The K dimension is very small, so this kernel is epilogue-bound. Indeed, checking more of the low-ratio cases indicates the model poorly predicts epilogue-bound performance. Since the epilogue model used here is very simple (just a constant), it is expected that we achieve low accuracy for epilogue-bound shapes. One option would be to tune the estimated constant factor in the epilogue latency by collecting some empirical data. Another would be to model the epilogue in more detail by better reflecting the real kernel implementation.

Conclusion

The model presented here is a very simple representation of the perf-relevant structure of warp-specialized GEMM kernels, tested for B200 on several data types. It is a signficant improvement over a naive SOL model for predicting the performance of GEMM kernels of arbitrary shapes, improving from roughly 40-50% average ratio for the naive SOL model to around 80% for the custom model, with a much better worst-case ratio. The model as-written should be easily portable to different hardware (i.e. Hopper or RTX Blackwell) and extensible to other algorithms (i.e. implicit_gemm or GEMM+X).

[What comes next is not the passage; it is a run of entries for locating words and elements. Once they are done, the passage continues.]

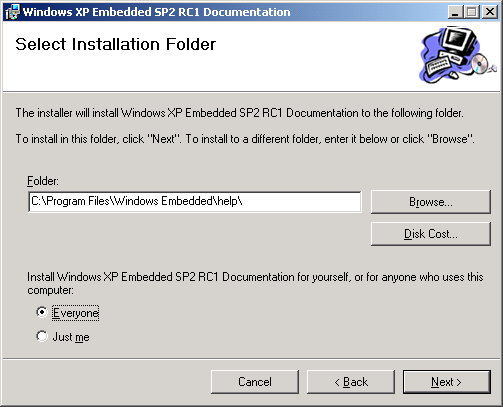Open the installer system menu icon in title bar

[x=12, y=12]
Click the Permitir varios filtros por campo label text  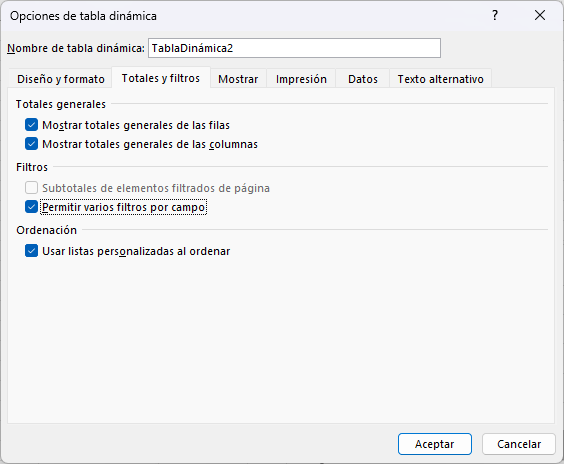coord(123,207)
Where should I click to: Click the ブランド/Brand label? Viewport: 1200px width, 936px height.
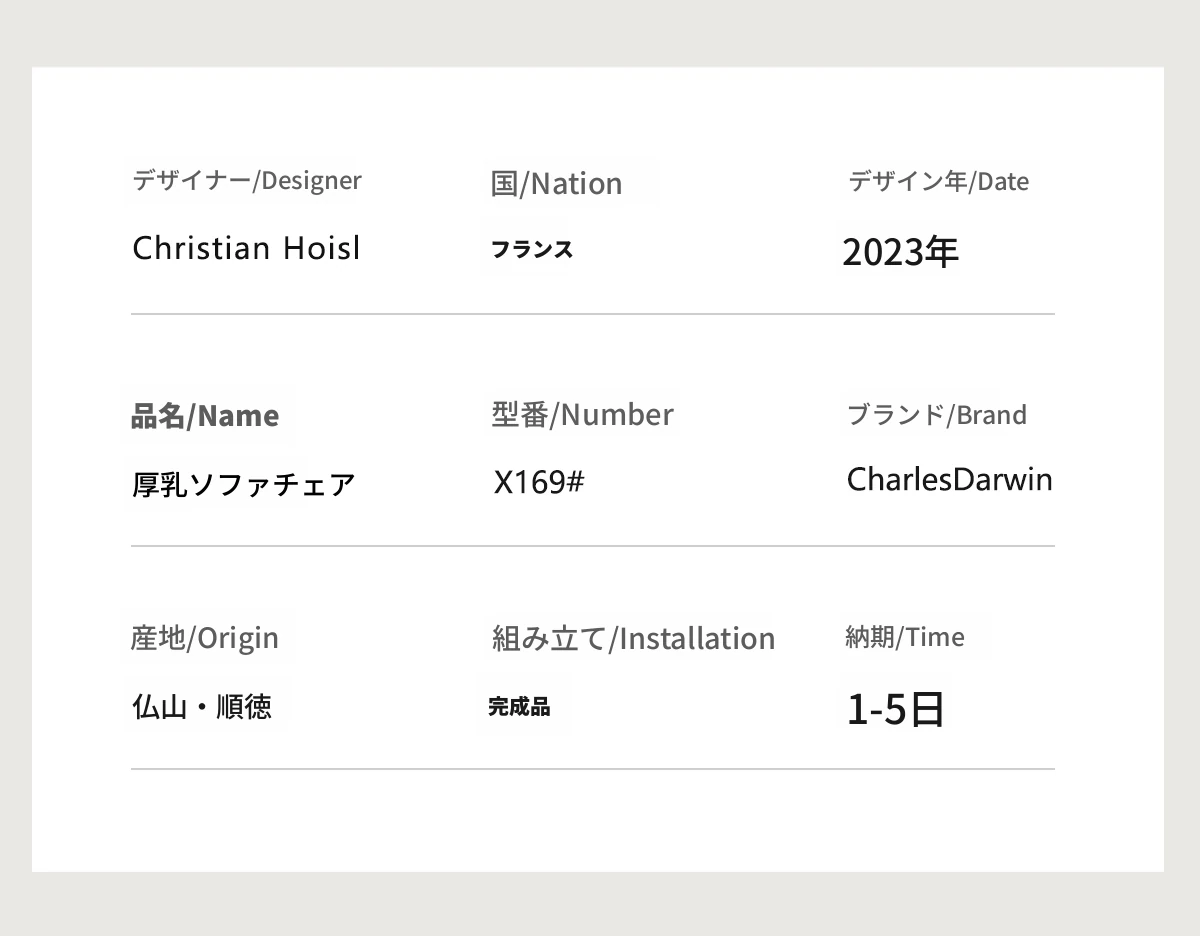[936, 415]
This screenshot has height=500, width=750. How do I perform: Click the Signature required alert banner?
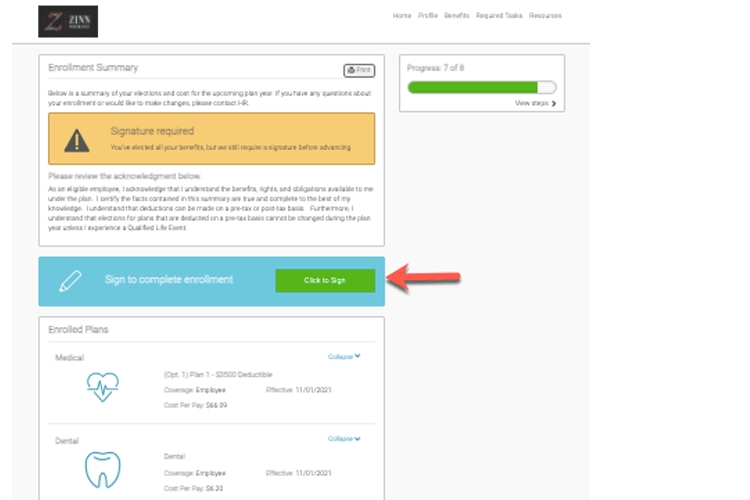pos(211,138)
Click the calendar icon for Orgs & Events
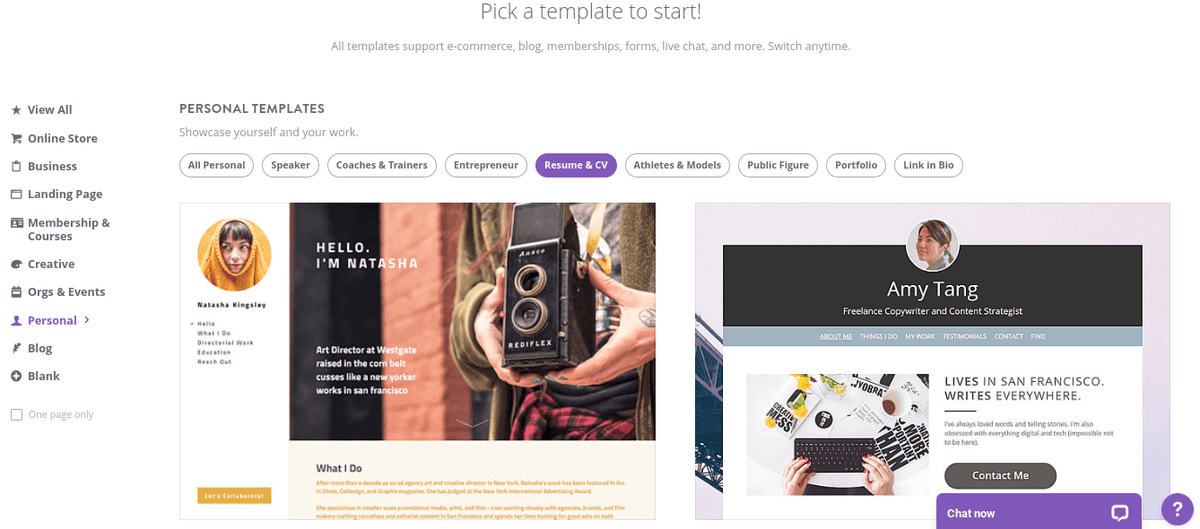This screenshot has width=1200, height=529. (16, 292)
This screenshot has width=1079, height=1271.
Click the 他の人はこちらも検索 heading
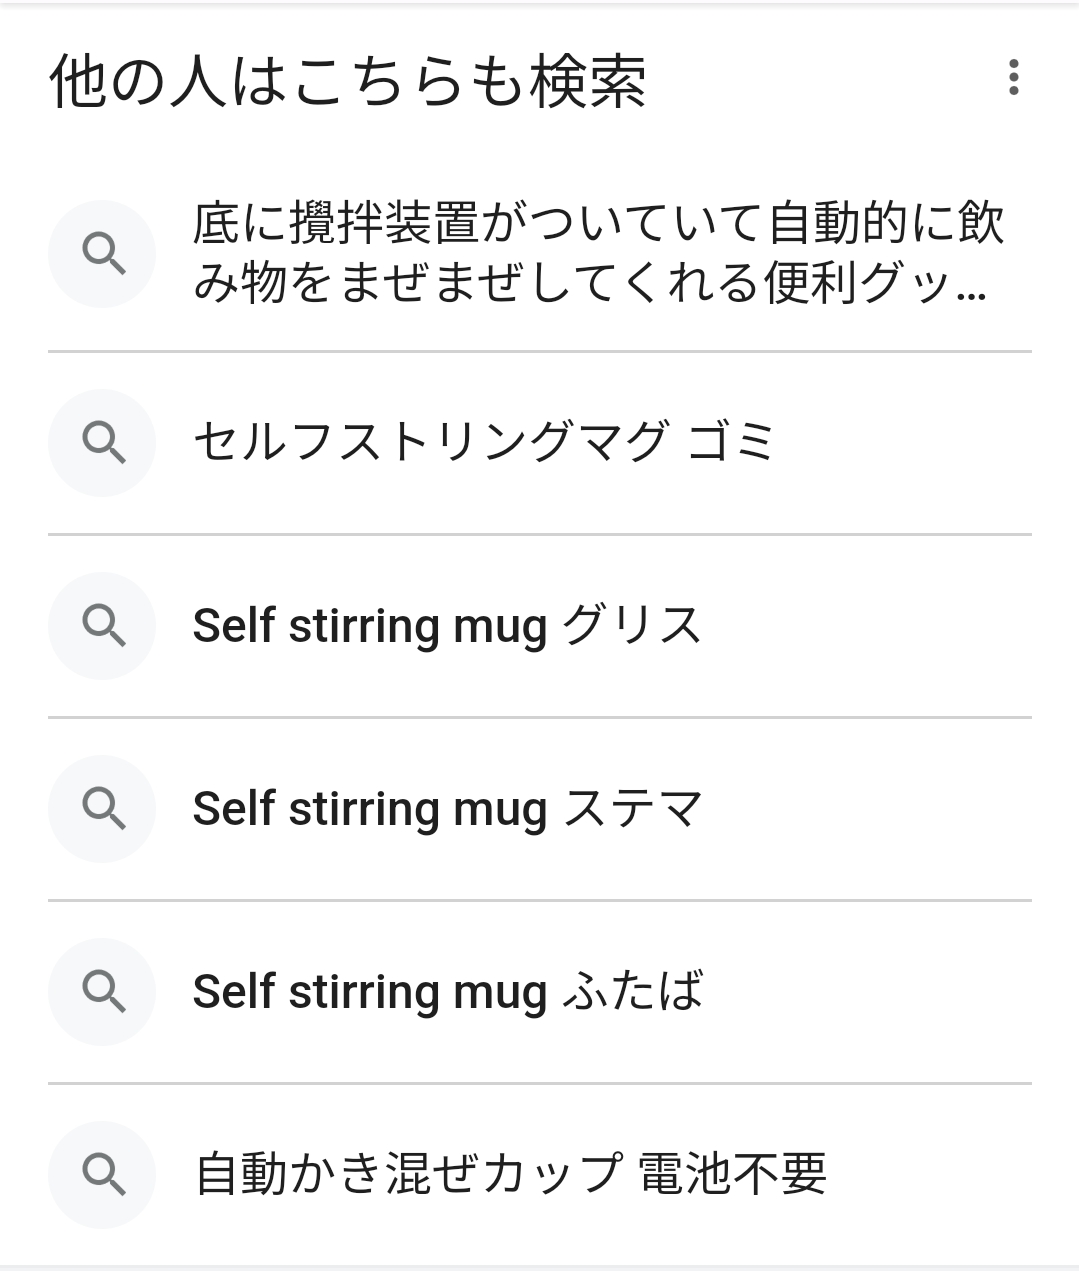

With additional details about the hardware and software, the model accuracy can be improved. Based on the results, the following additions would improve the accuracy for the worst-predicted cases:

• L2 cache
• CTA raterization
• More detailed epilogue model
• SM-level limiter, with empirical data about the throughput of different HW units (i.e. can a specific tile size be bound on L2 or SMEM?)